Using Form 13 approval for specific transactions only is an effective way to ensure that TDS is deducted in line with actual tax liability without affecting unrelated income streams. By restricting the certificate to clearly defined transactions, taxpayers can avoid excess deductions and maintain better cash flow while staying compliant with tax regulations. Proper documentation and accurate filing play a key role in securing approval and avoiding delays. For anyone looking for assistance in tax filing, it is highly recommended to download the TaxBuddy mobile app for a simplified, secure, and hassle-free experience.


FAQs

Q1. Can Form 13 approval be restricted to a single transaction only?

Yes, Form 13 can be specifically restricted to a single transaction such as one property sale, one contract, or one payer. The Lower Deduction Certificate issued by the Assessing Officer will clearly mention the scope, ensuring that the reduced TDS rate applies only to that defined transaction.


Q2. What details are required to limit Form 13 to a specific transaction?

To restrict Form 13 to a specific transaction, details such as the payer’s name, PAN, TAN, nature of income, transaction value, and relevant section of the Income Tax Act must be clearly mentioned. Supporting documents like agreements or contracts should also be attached to justify the request.


Q3. Can Form 13 approval cover only one payer and not all payers?

Yes, the approval can be limited to a single payer. In such cases, the certificate will apply only to payments received from that particular payer, and all other payers will continue to deduct TDS at the standard rate.


Q4. Is it mandatory to apply Form 13 for all income sources?

No, Form 13 is not required for all income sources. It is typically used only for those transactions where the applicable TDS rate is higher than the actual tax liability. It can be selectively applied to specific income streams.


Q5. How does Form 13 help in NRI property sale transactions?

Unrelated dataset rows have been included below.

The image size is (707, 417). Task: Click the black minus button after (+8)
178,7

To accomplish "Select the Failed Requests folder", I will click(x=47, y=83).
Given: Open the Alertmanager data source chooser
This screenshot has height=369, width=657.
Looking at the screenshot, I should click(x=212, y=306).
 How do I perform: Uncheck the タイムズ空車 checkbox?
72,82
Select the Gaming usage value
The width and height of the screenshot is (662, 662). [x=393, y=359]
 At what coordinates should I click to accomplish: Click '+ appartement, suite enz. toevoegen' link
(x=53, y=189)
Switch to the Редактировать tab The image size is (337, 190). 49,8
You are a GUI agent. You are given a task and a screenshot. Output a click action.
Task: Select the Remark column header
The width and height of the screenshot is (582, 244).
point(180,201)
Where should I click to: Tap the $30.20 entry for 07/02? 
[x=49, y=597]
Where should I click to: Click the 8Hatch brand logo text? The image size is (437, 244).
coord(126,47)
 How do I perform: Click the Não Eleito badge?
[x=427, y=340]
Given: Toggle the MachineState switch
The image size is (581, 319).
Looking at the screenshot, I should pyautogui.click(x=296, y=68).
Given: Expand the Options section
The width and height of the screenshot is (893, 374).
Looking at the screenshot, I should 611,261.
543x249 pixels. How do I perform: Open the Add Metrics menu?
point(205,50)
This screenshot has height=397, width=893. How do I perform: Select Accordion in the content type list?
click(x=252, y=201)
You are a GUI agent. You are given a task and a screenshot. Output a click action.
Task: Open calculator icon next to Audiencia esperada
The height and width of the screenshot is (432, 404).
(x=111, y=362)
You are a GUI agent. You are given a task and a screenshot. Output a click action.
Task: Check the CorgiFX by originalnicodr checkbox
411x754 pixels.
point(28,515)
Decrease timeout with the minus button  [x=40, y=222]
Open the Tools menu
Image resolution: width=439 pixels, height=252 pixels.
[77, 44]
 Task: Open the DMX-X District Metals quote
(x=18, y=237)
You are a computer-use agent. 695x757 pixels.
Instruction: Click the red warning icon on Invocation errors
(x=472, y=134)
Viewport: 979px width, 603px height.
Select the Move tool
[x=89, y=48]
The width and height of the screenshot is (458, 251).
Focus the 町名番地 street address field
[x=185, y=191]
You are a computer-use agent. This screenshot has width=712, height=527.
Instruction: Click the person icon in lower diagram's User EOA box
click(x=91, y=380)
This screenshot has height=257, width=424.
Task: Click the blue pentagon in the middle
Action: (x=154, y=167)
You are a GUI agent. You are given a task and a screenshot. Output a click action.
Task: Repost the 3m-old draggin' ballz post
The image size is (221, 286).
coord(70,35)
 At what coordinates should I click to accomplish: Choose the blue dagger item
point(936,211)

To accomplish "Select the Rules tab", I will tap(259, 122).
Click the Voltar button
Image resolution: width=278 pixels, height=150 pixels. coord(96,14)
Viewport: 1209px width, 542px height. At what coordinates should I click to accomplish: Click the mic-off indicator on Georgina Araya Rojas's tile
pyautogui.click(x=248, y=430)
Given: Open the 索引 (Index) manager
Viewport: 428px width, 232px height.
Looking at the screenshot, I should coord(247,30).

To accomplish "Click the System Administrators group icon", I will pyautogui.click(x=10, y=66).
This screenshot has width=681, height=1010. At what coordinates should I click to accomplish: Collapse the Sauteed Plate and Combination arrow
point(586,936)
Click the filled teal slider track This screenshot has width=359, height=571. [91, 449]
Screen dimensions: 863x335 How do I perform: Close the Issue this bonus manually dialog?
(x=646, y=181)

In NRI property sales, TDS is usually deducted on the full sale consideration at higher rates. Form 13 allows the seller to request lower TDS based on actual capital gains. The certificate can be restricted to that specific property transaction, ensuring accurate tax deduction.


Q6. Can Form 13 be used for interest income from only one bank account?

Yes, Form 13 can be limited to interest income from a specific bank or account. The certificate will mention the bank details and apply only to that income source, while interest from other accounts will be subject to normal TDS rules.


Q7. What happens if multiple transactions need lower TDS in the same year?

Separate details must be provided for each transaction within the Form 13 application. If transactions are unrelated or involve different payers, separate applications may be required to ensure clarity and proper restriction of each certificate.


Q8. Can Form 13 approval be used beyond its specified transaction scope?

No, the approval cannot be used beyond its defined scope. If it is applied to transactions not covered in the certificate, it may lead to non-compliance and potential penalties. Each certificate must be used strictly for the transactions mentioned.


Q9. What is the validity period of Form 13 for specific transactions?

The validity period is usually defined by the Assessing Officer and may be linked to a specific financial year or transaction duration. Once the period ends or the transaction is completed, the certificate becomes invalid.


Q10. What should be done if transaction details change after Form 13 approval?

If there is a significant change in transaction value, payer, or nature of income, a fresh Form 13 application should be filed. Using the existing certificate for a modified transaction may not be acceptable under tax rules.


Q11. How do banks or deductors apply Form 13 for specific transactions?

Banks and deductors verify the certificate details such as payer information, section, and transaction type. They apply the reduced TDS rate only to transactions that match the certificate. All other payments are subject to standard TDS rates.


Q12. Can a taxpayer apply for multiple Form 13 certificates in one year?

Yes, a taxpayer can apply for multiple Form 13 certificates for different transactions during the same financial year. Each application must clearly define the transaction and supporting details to ensure proper approval and compliance.